BioShares Biotechnology Clinical Trials (BBC): $18.41
BioShares Biotechnology Products (BBP): $32.75
U.S. stock index futures pointed to a higher start for Wall Street on the first trading day of 2017, tracking positive sentiment across markets. Manufacturing PMI data from ISM and Markit are expected on the economic calendar. Strength in financials and commodity-related stocks continued to underpin European equity markets, and Britain’s FTSE 100 started the new year at record highs. Asian stocks closed higher on better-than-expected factory growth in China. The U.S. dollar racked up its biggest rise in two weeks, while gold edged lower. Oil hit 18-month highs, buoyed by hopes that a deal between OPEC and non-OPEC members to cut production.
Cellect Biotechnology announced that Mr. Eyal Leibovitz formally steps-in to assume his role as the Company’s Chief Financial Officer, effective January 1, 2017. Mr. Leibovitz has over 27 years of experience in senior management positions in finance, investor relations, M&A, and business development at global pharmaceutical and biotechnology companies.
Eiger BioPharmaceuticals announced that the first patient has completed 24 weeks dosing in the double-blind Phase 2 LIBERTY study and has now received treatment with ubenimex in the open-label extension. LIBERTY is a randomized, double-blind, placebo-controlled study of ubenimex administered orally for a total of 24 weeks in patients with pulmonary arterial hypertension (PAH). After completing the blinded treatment period, each patient may be eligible to enroll in an open-label extension to receive ubenimex for at least 24 weeks. Ubenimex is a well-characterized, oral, small-molecule inhibitor of leukotriene A4 hydrolase (LTA4H), which blocks the production of leukotriene B4 (LTB4), an inflammatory mediator implicated in the pathogenesis of PAH.
TRACON Pharmaceuticals has reached an agreement with the U.S. Food and Drug Administration (FDA) under a Special Protocol Assessment (SPA) for the protocol design, clinical endpoints and statistical analysis approach for the Company’s Phase 3 study evaluating TRC105 for the treatment of patients with advanced angiosarcoma.
BioTime and its majority-owned subsidiary, Cell Cure Neurosciences Ltd, today dedicated a new, 800 square meter (8,600 square feet), state-of-the-art, cGMP manufacturing center located in the Jerusalem Bio Park on the campus of Hadassah University Hospital in Jerusalem.
OncoSec Medical Incorporated will be making presentations at the 2017 East/West CEO Conference on January 7th, and the 9th Annual Conference Biotech Showcase on January 11th.
Rexahn Pharmaceuticals will be presenting at the 9th Annual Biotech Showcase 2017 conference on Tuesday, January 10th.

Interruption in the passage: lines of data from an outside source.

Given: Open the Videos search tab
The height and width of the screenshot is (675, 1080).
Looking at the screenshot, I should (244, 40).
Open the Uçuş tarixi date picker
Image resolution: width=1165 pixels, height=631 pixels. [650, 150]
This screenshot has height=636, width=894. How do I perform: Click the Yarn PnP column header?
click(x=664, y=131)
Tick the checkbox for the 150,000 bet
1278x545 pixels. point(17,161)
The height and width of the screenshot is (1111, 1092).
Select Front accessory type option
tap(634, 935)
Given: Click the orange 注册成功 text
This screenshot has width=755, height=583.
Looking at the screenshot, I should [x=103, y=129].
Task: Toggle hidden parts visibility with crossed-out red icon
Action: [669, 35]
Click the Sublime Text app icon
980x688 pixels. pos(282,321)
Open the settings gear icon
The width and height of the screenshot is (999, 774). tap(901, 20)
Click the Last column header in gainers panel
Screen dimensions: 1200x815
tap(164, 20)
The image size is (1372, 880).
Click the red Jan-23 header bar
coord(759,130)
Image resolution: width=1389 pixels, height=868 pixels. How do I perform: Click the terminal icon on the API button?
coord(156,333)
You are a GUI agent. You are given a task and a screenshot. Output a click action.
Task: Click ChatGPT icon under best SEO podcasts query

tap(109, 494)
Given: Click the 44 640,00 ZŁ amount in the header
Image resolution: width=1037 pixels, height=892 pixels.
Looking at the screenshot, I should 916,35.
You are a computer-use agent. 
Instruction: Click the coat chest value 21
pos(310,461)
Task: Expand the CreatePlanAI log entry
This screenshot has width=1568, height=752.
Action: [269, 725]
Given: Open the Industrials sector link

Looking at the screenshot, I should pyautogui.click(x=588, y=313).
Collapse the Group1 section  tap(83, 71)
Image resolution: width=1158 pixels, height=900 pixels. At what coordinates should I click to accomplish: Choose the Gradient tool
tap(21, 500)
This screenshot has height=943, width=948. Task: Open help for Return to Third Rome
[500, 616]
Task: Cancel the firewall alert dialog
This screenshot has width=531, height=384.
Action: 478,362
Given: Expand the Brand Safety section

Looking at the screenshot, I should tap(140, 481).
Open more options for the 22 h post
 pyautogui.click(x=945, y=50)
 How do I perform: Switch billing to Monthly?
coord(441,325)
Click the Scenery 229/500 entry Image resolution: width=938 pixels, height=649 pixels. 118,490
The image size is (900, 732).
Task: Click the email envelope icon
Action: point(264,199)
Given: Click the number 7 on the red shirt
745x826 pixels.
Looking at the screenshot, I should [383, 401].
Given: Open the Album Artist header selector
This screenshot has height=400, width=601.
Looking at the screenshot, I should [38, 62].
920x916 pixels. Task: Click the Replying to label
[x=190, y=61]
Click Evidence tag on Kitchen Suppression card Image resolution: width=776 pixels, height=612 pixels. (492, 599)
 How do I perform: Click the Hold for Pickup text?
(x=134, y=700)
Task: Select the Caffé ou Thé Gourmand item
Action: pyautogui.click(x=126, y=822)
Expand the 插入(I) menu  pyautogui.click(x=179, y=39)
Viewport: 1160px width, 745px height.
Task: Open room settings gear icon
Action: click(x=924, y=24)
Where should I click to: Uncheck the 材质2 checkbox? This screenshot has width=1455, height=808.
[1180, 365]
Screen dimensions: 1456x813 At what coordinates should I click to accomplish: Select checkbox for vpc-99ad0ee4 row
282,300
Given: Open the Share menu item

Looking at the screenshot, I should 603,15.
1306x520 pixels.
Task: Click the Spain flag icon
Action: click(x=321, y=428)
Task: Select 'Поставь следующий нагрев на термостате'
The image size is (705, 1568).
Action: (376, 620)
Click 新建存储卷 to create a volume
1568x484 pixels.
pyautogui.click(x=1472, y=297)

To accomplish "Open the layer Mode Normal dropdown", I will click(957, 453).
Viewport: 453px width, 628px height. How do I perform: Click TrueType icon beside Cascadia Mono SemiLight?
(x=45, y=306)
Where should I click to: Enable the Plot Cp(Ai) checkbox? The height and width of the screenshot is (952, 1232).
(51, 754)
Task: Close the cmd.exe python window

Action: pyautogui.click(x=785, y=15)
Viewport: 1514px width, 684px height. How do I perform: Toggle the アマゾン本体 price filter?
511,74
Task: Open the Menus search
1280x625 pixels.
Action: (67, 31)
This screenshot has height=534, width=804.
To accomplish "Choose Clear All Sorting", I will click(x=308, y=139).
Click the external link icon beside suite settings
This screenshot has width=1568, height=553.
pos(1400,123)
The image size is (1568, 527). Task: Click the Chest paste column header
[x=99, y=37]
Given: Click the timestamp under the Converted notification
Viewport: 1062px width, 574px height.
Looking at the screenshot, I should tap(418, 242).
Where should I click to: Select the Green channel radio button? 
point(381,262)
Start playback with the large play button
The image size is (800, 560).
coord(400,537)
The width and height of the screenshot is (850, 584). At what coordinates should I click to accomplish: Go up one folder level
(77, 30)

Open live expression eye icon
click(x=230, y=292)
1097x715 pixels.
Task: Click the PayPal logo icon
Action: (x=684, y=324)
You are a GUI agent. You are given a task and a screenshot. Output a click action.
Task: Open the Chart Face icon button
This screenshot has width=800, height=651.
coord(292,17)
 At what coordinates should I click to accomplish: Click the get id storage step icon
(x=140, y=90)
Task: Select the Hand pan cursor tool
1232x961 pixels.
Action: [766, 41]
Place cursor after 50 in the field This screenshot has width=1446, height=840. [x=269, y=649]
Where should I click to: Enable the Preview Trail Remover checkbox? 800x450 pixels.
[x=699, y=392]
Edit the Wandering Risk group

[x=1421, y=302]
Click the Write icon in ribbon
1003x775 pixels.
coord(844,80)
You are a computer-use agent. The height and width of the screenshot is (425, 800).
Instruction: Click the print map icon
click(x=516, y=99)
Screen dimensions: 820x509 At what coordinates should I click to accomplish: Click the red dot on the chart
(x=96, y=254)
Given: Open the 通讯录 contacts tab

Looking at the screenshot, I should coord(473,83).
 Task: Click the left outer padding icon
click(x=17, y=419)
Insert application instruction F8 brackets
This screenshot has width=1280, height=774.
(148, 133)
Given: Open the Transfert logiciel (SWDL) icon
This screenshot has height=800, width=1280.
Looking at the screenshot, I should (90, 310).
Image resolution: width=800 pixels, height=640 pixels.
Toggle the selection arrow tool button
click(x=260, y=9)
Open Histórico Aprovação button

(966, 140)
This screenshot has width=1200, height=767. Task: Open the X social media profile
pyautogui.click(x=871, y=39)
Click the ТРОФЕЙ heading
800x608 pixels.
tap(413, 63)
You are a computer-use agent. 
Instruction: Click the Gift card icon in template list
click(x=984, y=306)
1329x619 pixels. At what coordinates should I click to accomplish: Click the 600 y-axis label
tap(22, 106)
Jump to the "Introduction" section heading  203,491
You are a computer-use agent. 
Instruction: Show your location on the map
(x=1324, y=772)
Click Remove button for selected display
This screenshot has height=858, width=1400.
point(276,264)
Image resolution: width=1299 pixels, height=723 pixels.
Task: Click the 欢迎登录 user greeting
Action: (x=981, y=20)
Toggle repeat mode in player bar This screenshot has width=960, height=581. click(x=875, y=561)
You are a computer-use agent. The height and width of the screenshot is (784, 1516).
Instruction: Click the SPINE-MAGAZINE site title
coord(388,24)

Inotek Pharmaceuticals announced top-line results of MATrX-1, the first pivotal Phase III trial of trabodenoson for the treatment of primary open-angle glaucoma (POAG) or ocular hypertension (OHT). The trial did not achieve its primary endpoint of superiority in reduction of intraocular pressure (IOP) compared with placebo at all 12 time points. This was, in part, due to a placebo response that was 2-3 mmHg greater than that observed in Phase II. Trabodenoson, the Company’s lead clinical candidate, is a first-in-class, highly selective adenosine mimetic targeting the A(1) subreceptor. Trabodenoson lowers IOP by augmenting the eye’s natural function of the trabecular meshwork, the primary outflow pathway for aqueous humor and a site of pathology in glaucoma.
The New York Post reported that KKR is still interested in buying opioid maker Depomed, a publicly traded company that’s for sale and that’s taking final bids next Wednesday, two sources told The Post. A sale process is well under way, The Post has learned. KKR would combine the company with Arbor Pharmaceuticals, a company it already owns. Japan-based Daichi Sankyo is also expected to bid along with a few others, according to sources.
Protalix BioTherapeutics announced positive interim results from the Company’s Phase II clinical trial of alidornase alfa for the treatment of Cystic Fibrosis (CF) for the first 13 CF patients enrolled in the study. Fifteen patients have been enrolled in, and are expected to complete, the study. alidornase alfa is a plant cell expressed, chemically modified recombinant DNase enzyme resistant to inhibition by actin, which the Company has specifically designed to enhance the enzyme’s efficacy in CF patients.
Marinus Pharmaceuticals announced that the FDA has granted Orphan Drug Designation to its CNS-selective GABA(A) modulator, ganaxolone, for the treatment of Fragile X Syndrome (FXS).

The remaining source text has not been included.